> _DATASET ENTRIES_:
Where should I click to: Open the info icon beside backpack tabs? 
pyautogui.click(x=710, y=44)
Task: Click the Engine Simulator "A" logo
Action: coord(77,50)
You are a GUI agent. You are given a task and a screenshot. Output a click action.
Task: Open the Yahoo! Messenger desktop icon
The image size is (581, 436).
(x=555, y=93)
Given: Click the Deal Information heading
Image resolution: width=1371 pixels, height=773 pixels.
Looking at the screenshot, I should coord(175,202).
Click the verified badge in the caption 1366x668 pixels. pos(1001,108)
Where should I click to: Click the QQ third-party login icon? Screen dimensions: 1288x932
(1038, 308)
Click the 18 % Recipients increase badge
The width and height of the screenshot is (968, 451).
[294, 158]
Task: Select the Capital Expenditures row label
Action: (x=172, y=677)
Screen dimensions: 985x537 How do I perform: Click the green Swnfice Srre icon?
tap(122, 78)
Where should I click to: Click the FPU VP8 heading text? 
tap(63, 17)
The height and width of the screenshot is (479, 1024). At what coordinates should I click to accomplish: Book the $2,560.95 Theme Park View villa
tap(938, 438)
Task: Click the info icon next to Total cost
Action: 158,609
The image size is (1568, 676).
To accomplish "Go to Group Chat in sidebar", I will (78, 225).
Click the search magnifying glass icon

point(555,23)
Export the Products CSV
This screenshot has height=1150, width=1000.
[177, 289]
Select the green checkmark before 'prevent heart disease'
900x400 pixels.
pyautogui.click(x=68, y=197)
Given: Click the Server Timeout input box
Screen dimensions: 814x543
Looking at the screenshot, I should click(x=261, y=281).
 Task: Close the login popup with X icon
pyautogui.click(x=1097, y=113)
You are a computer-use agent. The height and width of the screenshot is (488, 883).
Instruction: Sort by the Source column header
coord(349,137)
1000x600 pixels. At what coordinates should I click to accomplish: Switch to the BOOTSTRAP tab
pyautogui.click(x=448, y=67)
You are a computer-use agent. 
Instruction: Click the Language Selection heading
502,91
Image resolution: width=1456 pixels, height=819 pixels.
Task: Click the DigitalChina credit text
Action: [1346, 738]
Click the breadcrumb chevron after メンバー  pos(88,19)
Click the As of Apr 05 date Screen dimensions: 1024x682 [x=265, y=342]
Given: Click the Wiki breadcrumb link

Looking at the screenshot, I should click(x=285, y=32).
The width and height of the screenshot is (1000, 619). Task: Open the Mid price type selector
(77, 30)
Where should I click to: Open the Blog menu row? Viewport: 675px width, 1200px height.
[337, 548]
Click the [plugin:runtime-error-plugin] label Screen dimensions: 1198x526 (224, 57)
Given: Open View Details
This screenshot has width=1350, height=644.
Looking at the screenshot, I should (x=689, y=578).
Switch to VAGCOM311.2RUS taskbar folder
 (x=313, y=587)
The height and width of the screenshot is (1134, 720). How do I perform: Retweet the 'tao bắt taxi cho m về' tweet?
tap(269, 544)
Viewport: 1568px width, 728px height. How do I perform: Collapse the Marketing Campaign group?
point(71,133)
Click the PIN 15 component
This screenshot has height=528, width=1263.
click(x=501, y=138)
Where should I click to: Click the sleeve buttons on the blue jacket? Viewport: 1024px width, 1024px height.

> _WORK ITEM_:
Give the lines again, exactly as they stand, from the beginning of the data through the line with "Click the As".

> _RESULT_:
Where should I click to: Open the info icon beside backpack tabs? 
pyautogui.click(x=710, y=44)
Task: Click the Engine Simulator "A" logo
Action: coord(77,50)
You are a GUI agent. You are given a task and a screenshot. Output a click action.
Task: Open the Yahoo! Messenger desktop icon
The image size is (581, 436).
(x=555, y=93)
Given: Click the Deal Information heading
Image resolution: width=1371 pixels, height=773 pixels.
Looking at the screenshot, I should coord(175,202).
Click the verified badge in the caption 1366x668 pixels. pos(1001,108)
Where should I click to: Click the QQ third-party login icon? Screen dimensions: 1288x932
(1038, 308)
Click the 18 % Recipients increase badge
The width and height of the screenshot is (968, 451).
[294, 158]
Task: Select the Capital Expenditures row label
Action: (x=172, y=677)
Screen dimensions: 985x537 How do I perform: Click the green Swnfice Srre icon?
tap(122, 78)
Where should I click to: Click the FPU VP8 heading text? 
tap(63, 17)
The height and width of the screenshot is (479, 1024). At what coordinates should I click to accomplish: Book the $2,560.95 Theme Park View villa
tap(938, 438)
Task: Click the info icon next to Total cost
Action: 158,609
The image size is (1568, 676).
To accomplish "Go to Group Chat in sidebar", I will (78, 225).
Click the search magnifying glass icon

point(555,23)
Export the Products CSV
This screenshot has height=1150, width=1000.
[177, 289]
Select the green checkmark before 'prevent heart disease'
900x400 pixels.
pyautogui.click(x=68, y=197)
Given: Click the Server Timeout input box
Screen dimensions: 814x543
Looking at the screenshot, I should click(x=261, y=281).
 Task: Close the login popup with X icon
pyautogui.click(x=1097, y=113)
You are a computer-use agent. The height and width of the screenshot is (488, 883).
Instruction: Sort by the Source column header
coord(349,137)
1000x600 pixels. At what coordinates should I click to accomplish: Switch to the BOOTSTRAP tab
pyautogui.click(x=448, y=67)
You are a computer-use agent. 
Instruction: Click the Language Selection heading
502,91
Image resolution: width=1456 pixels, height=819 pixels.
Task: Click the DigitalChina credit text
Action: [1346, 738]
Click the breadcrumb chevron after メンバー  pos(88,19)
Click the As of Apr 05 date Screen dimensions: 1024x682 [x=265, y=342]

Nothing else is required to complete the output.